Emperor’s Clothes Fashions can invest $8 million in a new plant for producing invisible makeup. The plant has an expected life of 5 years, and expected sales are 9 million jars of makeup a year. Fixed costs are $2.9 million a year, and variable costs are $2.10 per jar. The product will be priced at $3.10 per jar. The plant will be depreciated straight-line over 5 years to a salvage value of zero. The opportunity cost of capital is 10%, and the tax rate is 30%.
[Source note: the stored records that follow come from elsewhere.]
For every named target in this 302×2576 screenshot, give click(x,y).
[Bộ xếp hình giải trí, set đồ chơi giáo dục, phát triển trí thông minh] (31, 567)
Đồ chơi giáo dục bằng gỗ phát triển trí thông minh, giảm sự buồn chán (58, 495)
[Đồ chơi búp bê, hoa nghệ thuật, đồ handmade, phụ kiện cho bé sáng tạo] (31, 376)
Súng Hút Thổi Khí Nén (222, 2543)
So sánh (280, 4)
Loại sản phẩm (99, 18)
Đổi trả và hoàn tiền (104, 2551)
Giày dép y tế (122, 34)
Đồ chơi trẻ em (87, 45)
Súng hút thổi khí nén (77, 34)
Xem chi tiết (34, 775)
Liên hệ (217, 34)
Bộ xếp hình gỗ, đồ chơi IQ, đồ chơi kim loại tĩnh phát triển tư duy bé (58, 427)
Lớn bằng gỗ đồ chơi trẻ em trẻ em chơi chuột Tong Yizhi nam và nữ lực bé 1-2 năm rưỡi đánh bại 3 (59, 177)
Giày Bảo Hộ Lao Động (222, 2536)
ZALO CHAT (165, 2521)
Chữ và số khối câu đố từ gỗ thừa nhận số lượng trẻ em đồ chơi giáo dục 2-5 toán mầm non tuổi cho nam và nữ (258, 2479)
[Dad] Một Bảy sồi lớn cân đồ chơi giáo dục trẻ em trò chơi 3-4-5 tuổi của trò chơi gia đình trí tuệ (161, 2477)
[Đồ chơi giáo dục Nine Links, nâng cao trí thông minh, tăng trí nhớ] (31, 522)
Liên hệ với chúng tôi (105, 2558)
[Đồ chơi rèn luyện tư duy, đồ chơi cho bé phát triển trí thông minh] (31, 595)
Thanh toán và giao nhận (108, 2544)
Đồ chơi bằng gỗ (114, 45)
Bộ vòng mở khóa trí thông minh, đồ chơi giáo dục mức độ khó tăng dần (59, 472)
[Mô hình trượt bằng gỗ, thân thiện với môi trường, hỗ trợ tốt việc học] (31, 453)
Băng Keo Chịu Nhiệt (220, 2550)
**a.** What is project NPV under these base-case
assumptions?

**b.** What is NPV if variable costs turn out to be
$2.40 per jar?

**c.** What is NPV if fixed costs turn out to be
$2.2 million per year?

**d.** At what price per jar would project NPV
equal zero?

Answer #1

Emperor | 0 | 1 | 2 | 3 | 4 | 5 |

Investment | -8,000,000 | |||||

Sales | 27,900,000 | 27,900,000 | 27,900,000 | 27,900,000 | 27,900,000 | |

VC | -18,900,000 | -18,900,000 | -18,900,000 | -18,900,000 | -18,900,000 | |

FC | -2,900,000 | -2,900,000 | -2,900,000 | -2,900,000 | -2,900,000 | |

Depreciation | -1,600,000 | -1,600,000 | -1,600,000 | -1,600,000 | -1,600,000 | |

EBT | 4,500,000 | 4,500,000 | 4,500,000 | 4,500,000 | 4,500,000 | |

Tax (30%) | -1,350,000 | -1,350,000 | -1,350,000 | -1,350,000 | -1,350,000 | |

Net Income | 3,150,000 | 3,150,000 | 3,150,000 | 3,150,000 | 3,150,000 | |

Cash Flows | -8,000,000 | 4,750,000 | 4,750,000 | 4,750,000 | 4,750,000 | 4,750,000 |

NPV | $10,006,237.15 |

Cash Flows = Investment + Net Income + Depreciation

NPV can be calculated using the same function in excel or calculator using 10% discount rate.